Prime Minister Nguyen Tan Dung and other former government officials gave orders to start construction on the Nghi Son refinery on October 23. Photo by Anh Vu
Construction on Vietnam’s second refinery started Wednesday as the country plans to increase its petroleum output to meet growing energy demand.
The Nghi Son refinery, which will cost a total of around US$9 billion to build, will have a refining capacity of 200,000 barrels per day, or 10 million tons per year, once it comes online in 2017.
As a team, the new plant and the existing Dung Quat refinery are expected to satisfy 65 percent of the nation’s oil and gas needs by 2020. Dung Quat, Vietnam’s first refinery, opened in the central province of Quang Ngai in 2009.
Located in Thanh Hoa Province, about 200 kilometers south of Hanoi, the Nghi Son refinery will import oil from Kuwait to process it into liquefied petroleum gas (LPG), gasoline, diesel fuel, jet fuel, polypropylene, paraxylene, benzene and sulphur.

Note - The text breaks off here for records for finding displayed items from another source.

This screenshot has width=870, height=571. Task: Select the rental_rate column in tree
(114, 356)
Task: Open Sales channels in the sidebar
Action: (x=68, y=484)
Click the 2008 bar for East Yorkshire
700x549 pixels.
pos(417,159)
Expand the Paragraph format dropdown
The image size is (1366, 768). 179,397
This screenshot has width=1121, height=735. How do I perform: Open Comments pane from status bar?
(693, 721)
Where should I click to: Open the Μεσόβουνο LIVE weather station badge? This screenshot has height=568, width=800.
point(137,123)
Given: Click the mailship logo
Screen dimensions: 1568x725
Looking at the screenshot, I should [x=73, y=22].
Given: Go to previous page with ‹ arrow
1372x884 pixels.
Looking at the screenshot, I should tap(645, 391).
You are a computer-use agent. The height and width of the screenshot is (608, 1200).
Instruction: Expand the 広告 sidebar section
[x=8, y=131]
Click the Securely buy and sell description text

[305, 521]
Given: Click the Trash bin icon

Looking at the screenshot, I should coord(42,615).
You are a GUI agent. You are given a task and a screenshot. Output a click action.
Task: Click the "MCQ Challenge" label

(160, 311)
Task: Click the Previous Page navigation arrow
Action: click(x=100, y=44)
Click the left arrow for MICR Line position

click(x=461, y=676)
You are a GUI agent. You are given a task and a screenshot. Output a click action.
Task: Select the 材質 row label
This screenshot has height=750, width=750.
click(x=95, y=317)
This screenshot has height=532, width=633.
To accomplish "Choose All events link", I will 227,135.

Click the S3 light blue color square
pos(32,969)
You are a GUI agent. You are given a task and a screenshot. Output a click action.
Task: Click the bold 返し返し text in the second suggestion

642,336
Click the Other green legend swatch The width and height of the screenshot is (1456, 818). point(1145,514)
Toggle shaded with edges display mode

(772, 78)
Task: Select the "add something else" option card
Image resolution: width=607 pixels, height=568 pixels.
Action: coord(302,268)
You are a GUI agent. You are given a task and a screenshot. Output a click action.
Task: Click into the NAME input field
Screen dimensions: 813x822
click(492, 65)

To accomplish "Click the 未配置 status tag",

Speaking at the groundbreaking ceremony, Prime Minister Nguyen Tan Dung appreciated the efforts of PetroVietnam and foreign partners for arranging capital and completing investment procedures to enable the groundbreaking.
Dung required relevant ministries and agencies to support the investor, Nghi Son Refinery and Petrochemical Company, to implement the project.
The refinery is a joint venture between Petro Vietnam, Kuwait Petroleum International, Japan's Idemitsu Kosan and Mitsui Chemicals.
A consortium led by Japan's JGC Corp., Chiyoda Corp., GS Engineering & Construction Corp., SK Engineering & Construction Co., Technip France, and Malaysia’s Technip Geoproduction are the contractors.
Vietnam has forecast that the demand for petroleum products would reach 27 million tons per year by 2025.
As part of efforts to meet the country’s growing energy needs, Dung Quat aims to increase its output to 10 million tons per year by 2015 from its current output of 6.5 million tons.
PetroVietnam is also preparing to build the 10-million-ton-per-year Long Son refinery in southern Ba Ria-Vung Tau province, slated for completion in 2018.
Meanwhile, the UK's Technostar Management and Russia’s Telloil are planning to build the Vung Ro refinery with a refining capacity of eight million tons per year in the south-central province of Phu Yen.